What does THAT even mean?
Lemont (of the comic strip Candorville) has an unfortunate habit of accosting perfect strangers and correcting their grammar. Today he pays the price.
But the fact is, he didn't correct her grammar. He rudely and snidely objected to a well-established American idiom in fact, two idioms:
Frankly, he deserved to be beaten up. Anybody who goes around demanding that idioms make sense and pretending not to understand conventional phrases is just a jerk.
And anyway,"beat the spit out of"? What does that even mean, Lemont?
5 Comments:
"Spit" is just a bowdlerization for a similar word, except with the 8th letter of the alphabet in the second position. (It's also used as a substitute for the urinary liquid that John Nance Garner famously characterized the Vice Presidency as a warm bucket of, inter alia).

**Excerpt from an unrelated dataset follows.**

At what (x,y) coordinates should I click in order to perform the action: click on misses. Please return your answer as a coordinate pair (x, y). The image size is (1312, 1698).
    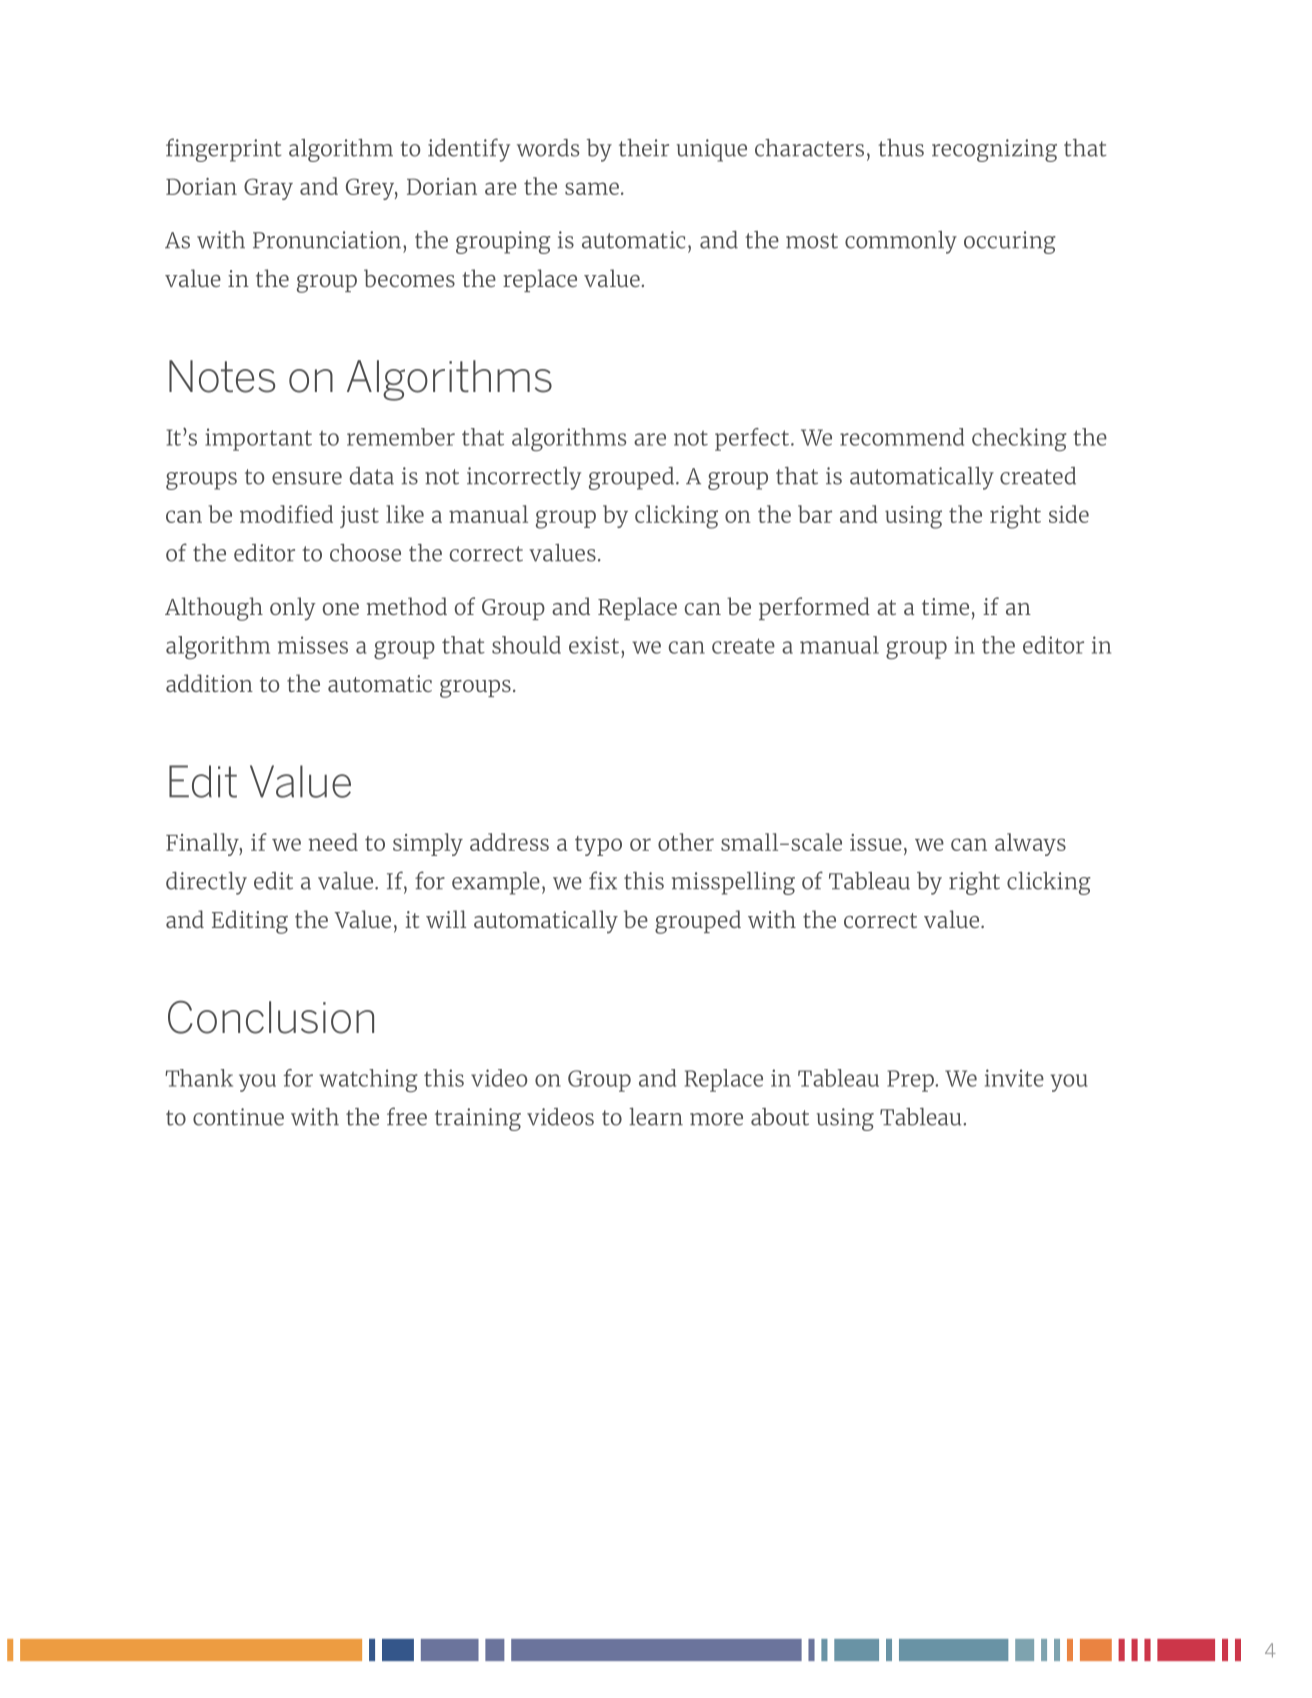
    Looking at the image, I should click on (313, 645).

So, I'm not sure if you're serious or not; of course spit is a euphemism equired by the medium. But with or without the euphemism, why does Lemont get to use that figure of speech when he walks around demanding that people not say things like "pay for it" and "so long"?
Young lady, I take my humor v-e-r-y seriously ;-)))
I had an Indian (as in from India) roommate who thought that "so long" came from an Indian expression, but I can't seem to find any reference to that, at least with a cursory search. I think I have also heard or read that it came from "salaam".
Yes, that story - that Brits brought it back from the Malay pronunciation of "salaam" - is quite common. It's unlikely, though, since it's a very American expression, and dates from about 1860. There's also a theory that it comes from Irish "slán", which is, I think, more likely.
But the bottom line is that no one knows.